What you are asked to do
Collect every line in the records below that contains the word "orange".

Source records
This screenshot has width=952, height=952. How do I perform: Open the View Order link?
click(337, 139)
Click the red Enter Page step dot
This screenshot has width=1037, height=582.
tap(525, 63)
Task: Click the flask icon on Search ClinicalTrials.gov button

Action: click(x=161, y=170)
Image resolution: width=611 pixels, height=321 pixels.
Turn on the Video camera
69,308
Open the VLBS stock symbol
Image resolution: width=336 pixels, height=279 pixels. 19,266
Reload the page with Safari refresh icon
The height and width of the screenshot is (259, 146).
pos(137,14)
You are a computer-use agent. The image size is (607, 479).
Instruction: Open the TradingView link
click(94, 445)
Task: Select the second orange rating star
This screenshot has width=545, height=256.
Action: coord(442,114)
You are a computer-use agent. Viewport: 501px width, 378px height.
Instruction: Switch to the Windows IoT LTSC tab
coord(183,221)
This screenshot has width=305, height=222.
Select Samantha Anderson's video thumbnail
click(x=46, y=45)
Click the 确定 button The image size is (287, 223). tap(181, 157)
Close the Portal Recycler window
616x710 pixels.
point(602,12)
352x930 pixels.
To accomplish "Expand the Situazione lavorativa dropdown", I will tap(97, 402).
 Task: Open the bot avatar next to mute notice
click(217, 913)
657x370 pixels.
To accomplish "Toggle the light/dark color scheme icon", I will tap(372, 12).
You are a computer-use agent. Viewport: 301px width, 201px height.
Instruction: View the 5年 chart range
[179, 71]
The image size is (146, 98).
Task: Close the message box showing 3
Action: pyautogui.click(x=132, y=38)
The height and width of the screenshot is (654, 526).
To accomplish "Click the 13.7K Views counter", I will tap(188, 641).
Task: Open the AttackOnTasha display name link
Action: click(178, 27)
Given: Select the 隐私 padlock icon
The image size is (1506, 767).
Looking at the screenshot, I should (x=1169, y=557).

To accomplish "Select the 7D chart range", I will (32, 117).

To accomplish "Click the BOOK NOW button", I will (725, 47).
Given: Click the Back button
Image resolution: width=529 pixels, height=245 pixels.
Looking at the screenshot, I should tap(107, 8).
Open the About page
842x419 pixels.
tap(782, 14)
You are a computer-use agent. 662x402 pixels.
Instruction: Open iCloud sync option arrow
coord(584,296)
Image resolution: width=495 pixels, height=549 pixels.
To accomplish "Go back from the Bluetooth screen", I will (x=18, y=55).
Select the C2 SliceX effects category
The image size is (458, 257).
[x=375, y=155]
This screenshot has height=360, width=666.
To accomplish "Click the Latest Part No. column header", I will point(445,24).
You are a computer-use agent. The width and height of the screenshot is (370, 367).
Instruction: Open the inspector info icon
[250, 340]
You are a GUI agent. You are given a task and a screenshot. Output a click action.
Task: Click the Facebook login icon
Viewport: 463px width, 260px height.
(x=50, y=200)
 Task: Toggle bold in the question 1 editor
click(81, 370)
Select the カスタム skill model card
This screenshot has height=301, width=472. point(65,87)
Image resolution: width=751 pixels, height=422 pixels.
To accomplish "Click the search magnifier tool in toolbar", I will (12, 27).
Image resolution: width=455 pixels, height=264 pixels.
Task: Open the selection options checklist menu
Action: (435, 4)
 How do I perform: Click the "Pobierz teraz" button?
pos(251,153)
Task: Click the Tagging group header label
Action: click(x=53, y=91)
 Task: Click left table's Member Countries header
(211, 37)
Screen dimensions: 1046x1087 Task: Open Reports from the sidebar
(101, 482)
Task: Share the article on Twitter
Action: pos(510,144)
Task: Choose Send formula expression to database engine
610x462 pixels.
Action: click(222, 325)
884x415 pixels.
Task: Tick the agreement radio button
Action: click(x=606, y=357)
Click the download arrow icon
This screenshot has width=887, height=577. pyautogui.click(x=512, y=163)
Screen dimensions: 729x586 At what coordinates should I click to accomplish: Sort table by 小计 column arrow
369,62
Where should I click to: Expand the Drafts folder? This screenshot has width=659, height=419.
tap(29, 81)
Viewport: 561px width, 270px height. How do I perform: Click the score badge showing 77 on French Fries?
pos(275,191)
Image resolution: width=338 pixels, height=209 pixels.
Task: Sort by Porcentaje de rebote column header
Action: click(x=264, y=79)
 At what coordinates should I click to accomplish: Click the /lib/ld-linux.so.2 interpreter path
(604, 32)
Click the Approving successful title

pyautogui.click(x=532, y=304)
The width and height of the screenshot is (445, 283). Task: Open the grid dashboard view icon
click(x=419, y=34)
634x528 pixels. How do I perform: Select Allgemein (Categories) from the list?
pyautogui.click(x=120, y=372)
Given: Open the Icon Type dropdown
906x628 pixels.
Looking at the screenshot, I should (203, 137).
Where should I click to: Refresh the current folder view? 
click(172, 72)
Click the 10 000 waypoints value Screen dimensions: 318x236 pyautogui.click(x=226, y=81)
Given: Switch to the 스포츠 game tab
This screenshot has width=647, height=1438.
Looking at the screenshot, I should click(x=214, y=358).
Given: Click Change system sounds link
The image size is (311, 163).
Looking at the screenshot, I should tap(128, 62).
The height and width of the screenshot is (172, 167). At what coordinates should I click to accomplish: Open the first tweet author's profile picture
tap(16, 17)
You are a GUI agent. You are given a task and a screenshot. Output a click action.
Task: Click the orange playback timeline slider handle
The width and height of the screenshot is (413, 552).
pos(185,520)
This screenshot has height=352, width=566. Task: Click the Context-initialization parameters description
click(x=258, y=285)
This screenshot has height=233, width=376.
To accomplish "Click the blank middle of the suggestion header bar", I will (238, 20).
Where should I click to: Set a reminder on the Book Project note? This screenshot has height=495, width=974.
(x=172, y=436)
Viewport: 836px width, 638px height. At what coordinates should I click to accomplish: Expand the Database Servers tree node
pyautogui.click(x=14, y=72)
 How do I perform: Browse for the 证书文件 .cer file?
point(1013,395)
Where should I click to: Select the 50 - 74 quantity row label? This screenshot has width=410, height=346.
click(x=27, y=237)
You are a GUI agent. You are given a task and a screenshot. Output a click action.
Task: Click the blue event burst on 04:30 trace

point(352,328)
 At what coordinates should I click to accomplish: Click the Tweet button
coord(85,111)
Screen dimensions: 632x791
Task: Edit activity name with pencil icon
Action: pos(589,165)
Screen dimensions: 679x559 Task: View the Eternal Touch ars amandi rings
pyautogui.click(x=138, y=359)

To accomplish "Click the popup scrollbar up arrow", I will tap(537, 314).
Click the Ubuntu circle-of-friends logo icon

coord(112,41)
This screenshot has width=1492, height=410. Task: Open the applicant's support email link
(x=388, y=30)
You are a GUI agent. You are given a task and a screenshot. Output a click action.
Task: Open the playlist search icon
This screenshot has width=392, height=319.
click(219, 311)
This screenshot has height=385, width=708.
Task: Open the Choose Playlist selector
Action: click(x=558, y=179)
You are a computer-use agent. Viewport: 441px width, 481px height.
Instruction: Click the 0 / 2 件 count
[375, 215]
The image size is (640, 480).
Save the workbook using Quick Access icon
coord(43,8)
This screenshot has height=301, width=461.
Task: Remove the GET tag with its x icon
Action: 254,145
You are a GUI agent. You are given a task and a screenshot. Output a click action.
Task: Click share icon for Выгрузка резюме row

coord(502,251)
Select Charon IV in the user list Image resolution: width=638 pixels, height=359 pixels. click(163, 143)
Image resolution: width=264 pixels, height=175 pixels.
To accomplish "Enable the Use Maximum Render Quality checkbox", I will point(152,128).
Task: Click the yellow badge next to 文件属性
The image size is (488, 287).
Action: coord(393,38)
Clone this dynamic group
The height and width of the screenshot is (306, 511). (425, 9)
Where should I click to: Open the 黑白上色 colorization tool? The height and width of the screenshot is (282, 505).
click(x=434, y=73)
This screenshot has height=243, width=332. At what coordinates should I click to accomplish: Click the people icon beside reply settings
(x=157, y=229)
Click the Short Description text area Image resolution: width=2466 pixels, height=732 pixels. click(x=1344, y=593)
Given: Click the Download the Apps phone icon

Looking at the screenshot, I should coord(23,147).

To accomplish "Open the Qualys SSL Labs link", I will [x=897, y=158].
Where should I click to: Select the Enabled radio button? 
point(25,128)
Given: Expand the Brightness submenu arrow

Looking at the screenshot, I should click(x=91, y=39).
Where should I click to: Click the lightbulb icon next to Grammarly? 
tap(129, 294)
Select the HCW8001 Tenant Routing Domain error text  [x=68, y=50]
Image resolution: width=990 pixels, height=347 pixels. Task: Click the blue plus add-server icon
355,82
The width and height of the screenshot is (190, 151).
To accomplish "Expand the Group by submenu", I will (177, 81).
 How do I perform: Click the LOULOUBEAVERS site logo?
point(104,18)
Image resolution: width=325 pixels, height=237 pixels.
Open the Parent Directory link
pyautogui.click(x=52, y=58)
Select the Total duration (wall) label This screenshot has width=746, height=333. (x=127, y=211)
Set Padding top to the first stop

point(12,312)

The answer
Task: Select the second orange rating star
Task: Click the orange playback timeline slider handle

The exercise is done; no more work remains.